Exercise directions:
Your answer must be an exact copy of the records below.

Dataset excerpts:
● ● ●

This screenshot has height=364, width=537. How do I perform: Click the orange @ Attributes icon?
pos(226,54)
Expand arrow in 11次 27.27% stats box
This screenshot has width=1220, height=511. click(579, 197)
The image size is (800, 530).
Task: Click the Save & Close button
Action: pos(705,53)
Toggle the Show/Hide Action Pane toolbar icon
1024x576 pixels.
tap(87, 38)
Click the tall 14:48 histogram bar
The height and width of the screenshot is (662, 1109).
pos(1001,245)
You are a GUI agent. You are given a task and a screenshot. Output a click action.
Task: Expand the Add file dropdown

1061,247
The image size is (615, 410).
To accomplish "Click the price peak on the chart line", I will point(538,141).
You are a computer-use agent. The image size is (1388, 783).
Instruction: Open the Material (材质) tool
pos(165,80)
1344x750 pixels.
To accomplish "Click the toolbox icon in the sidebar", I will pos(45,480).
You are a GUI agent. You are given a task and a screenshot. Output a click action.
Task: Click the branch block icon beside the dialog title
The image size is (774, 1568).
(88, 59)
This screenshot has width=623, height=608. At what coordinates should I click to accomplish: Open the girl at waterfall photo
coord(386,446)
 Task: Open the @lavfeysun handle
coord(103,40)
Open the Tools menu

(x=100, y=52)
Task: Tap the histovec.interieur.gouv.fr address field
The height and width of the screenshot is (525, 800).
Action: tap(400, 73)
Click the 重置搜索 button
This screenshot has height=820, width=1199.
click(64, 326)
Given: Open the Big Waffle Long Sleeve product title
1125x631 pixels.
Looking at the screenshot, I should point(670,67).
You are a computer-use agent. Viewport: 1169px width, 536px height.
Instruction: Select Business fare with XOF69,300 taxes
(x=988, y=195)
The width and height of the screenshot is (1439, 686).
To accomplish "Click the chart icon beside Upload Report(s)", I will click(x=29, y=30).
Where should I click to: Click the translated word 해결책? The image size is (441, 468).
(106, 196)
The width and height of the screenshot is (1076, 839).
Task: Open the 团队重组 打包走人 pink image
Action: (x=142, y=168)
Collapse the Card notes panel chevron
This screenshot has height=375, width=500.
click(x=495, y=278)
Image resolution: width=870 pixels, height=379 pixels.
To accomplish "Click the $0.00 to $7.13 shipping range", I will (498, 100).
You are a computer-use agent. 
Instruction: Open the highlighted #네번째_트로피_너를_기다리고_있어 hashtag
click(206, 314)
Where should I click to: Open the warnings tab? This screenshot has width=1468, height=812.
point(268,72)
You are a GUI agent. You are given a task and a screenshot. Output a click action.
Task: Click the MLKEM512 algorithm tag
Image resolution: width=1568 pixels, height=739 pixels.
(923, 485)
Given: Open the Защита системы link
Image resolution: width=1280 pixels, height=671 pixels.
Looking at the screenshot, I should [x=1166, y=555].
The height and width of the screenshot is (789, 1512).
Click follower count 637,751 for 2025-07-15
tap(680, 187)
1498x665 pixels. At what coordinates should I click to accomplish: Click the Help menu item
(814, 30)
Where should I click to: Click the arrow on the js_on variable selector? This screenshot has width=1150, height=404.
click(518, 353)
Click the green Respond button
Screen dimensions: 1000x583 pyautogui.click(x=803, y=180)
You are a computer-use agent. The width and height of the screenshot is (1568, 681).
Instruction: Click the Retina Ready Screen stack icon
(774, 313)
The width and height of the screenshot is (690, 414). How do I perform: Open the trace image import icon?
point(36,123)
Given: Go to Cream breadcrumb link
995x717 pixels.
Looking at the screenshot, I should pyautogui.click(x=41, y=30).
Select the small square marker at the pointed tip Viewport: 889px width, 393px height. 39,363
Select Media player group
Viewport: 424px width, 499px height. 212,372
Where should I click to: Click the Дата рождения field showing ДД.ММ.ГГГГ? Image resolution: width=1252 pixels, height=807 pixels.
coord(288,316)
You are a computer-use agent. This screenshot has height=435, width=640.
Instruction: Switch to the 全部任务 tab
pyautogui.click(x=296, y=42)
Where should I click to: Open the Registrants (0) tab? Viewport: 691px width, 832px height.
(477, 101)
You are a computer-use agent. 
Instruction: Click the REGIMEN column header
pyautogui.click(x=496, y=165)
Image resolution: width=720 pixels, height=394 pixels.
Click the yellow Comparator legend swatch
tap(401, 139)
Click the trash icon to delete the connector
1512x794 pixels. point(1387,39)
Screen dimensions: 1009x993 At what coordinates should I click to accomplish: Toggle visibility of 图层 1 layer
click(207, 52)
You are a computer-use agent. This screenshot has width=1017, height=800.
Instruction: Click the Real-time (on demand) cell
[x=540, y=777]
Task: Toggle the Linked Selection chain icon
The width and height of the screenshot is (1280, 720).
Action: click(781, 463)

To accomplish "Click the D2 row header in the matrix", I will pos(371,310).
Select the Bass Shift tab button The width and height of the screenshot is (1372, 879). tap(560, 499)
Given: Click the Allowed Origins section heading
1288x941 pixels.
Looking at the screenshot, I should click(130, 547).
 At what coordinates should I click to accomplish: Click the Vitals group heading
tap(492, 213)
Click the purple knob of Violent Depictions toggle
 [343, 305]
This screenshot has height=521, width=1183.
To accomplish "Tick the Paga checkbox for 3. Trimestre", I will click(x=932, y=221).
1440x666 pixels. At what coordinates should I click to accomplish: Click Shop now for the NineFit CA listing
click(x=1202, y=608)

● ● ●

Expected answer:
This screenshot has height=364, width=537. How do I perform: Click the orange @ Attributes icon?
pos(226,54)
Expand arrow in 11次 27.27% stats box
This screenshot has width=1220, height=511. click(579, 197)
The image size is (800, 530).
Task: Click the Save & Close button
Action: pos(705,53)
Toggle the Show/Hide Action Pane toolbar icon
1024x576 pixels.
tap(87, 38)
Click the tall 14:48 histogram bar
The height and width of the screenshot is (662, 1109).
pos(1001,245)
You are a GUI agent. You are given a task and a screenshot. Output a click action.
Task: Expand the Add file dropdown

1061,247
The image size is (615, 410).
To accomplish "Click the price peak on the chart line", I will point(538,141).
You are a computer-use agent. The image size is (1388, 783).
Instruction: Open the Material (材质) tool
pos(165,80)
1344x750 pixels.
To accomplish "Click the toolbox icon in the sidebar", I will pos(45,480).
You are a GUI agent. You are given a task and a screenshot. Output a click action.
Task: Click the branch block icon beside the dialog title
The image size is (774, 1568).
(88, 59)
This screenshot has width=623, height=608. At what coordinates should I click to accomplish: Open the girl at waterfall photo
coord(386,446)
 Task: Open the @lavfeysun handle
coord(103,40)
Open the Tools menu

(x=100, y=52)
Task: Tap the histovec.interieur.gouv.fr address field
The height and width of the screenshot is (525, 800).
Action: tap(400, 73)
Click the 重置搜索 button
This screenshot has height=820, width=1199.
click(64, 326)
Given: Open the Big Waffle Long Sleeve product title
1125x631 pixels.
Looking at the screenshot, I should point(670,67).
You are a computer-use agent. Viewport: 1169px width, 536px height.
Instruction: Select Business fare with XOF69,300 taxes
(x=988, y=195)
The width and height of the screenshot is (1439, 686).
To accomplish "Click the chart icon beside Upload Report(s)", I will click(x=29, y=30).
Where should I click to: Click the translated word 해결책? The image size is (441, 468).
(106, 196)
The width and height of the screenshot is (1076, 839).
Task: Open the 团队重组 打包走人 pink image
Action: (x=142, y=168)
Collapse the Card notes panel chevron
This screenshot has height=375, width=500.
click(x=495, y=278)
Image resolution: width=870 pixels, height=379 pixels.
To accomplish "Click the $0.00 to $7.13 shipping range", I will (498, 100).
You are a computer-use agent. 
Instruction: Open the highlighted #네번째_트로피_너를_기다리고_있어 hashtag
click(206, 314)
Where should I click to: Open the warnings tab? This screenshot has width=1468, height=812.
point(268,72)
You are a GUI agent. You are given a task and a screenshot. Output a click action.
Task: Click the MLKEM512 algorithm tag
Image resolution: width=1568 pixels, height=739 pixels.
(923, 485)
Given: Open the Защита системы link
Image resolution: width=1280 pixels, height=671 pixels.
Looking at the screenshot, I should [x=1166, y=555].
The height and width of the screenshot is (789, 1512).
Click follower count 637,751 for 2025-07-15
tap(680, 187)
1498x665 pixels. At what coordinates should I click to accomplish: Click the Help menu item
(814, 30)
Where should I click to: Click the arrow on the js_on variable selector? This screenshot has width=1150, height=404.
click(518, 353)
Click the green Respond button
Screen dimensions: 1000x583 pyautogui.click(x=803, y=180)
You are a computer-use agent. The width and height of the screenshot is (1568, 681).
Instruction: Click the Retina Ready Screen stack icon
(774, 313)
The width and height of the screenshot is (690, 414). How do I perform: Open the trace image import icon?
point(36,123)
Given: Go to Cream breadcrumb link
995x717 pixels.
Looking at the screenshot, I should pyautogui.click(x=41, y=30).
Select the small square marker at the pointed tip Viewport: 889px width, 393px height. 39,363
Select Media player group
Viewport: 424px width, 499px height. 212,372
Where should I click to: Click the Дата рождения field showing ДД.ММ.ГГГГ? Image resolution: width=1252 pixels, height=807 pixels.
coord(288,316)
You are a computer-use agent. This screenshot has height=435, width=640.
Instruction: Switch to the 全部任务 tab
pyautogui.click(x=296, y=42)
Where should I click to: Open the Registrants (0) tab? Viewport: 691px width, 832px height.
(477, 101)
You are a computer-use agent. 
Instruction: Click the REGIMEN column header
pyautogui.click(x=496, y=165)
Image resolution: width=720 pixels, height=394 pixels.
Click the yellow Comparator legend swatch
tap(401, 139)
Click the trash icon to delete the connector
1512x794 pixels. point(1387,39)
Screen dimensions: 1009x993 At what coordinates should I click to accomplish: Toggle visibility of 图层 1 layer
click(207, 52)
You are a computer-use agent. This screenshot has width=1017, height=800.
Instruction: Click the Real-time (on demand) cell
[x=540, y=777]
Task: Toggle the Linked Selection chain icon
The width and height of the screenshot is (1280, 720).
Action: click(781, 463)

To accomplish "Click the D2 row header in the matrix", I will pos(371,310).
Select the Bass Shift tab button The width and height of the screenshot is (1372, 879). tap(560, 499)
Given: Click the Allowed Origins section heading
1288x941 pixels.
Looking at the screenshot, I should click(130, 547).
 At what coordinates should I click to accomplish: Click the Vitals group heading
tap(492, 213)
Click the purple knob of Violent Depictions toggle
 [343, 305]
This screenshot has height=521, width=1183.
To accomplish "Tick the Paga checkbox for 3. Trimestre", I will click(x=932, y=221).
1440x666 pixels. At what coordinates should I click to accomplish: Click Shop now for the NineFit CA listing
click(x=1202, y=608)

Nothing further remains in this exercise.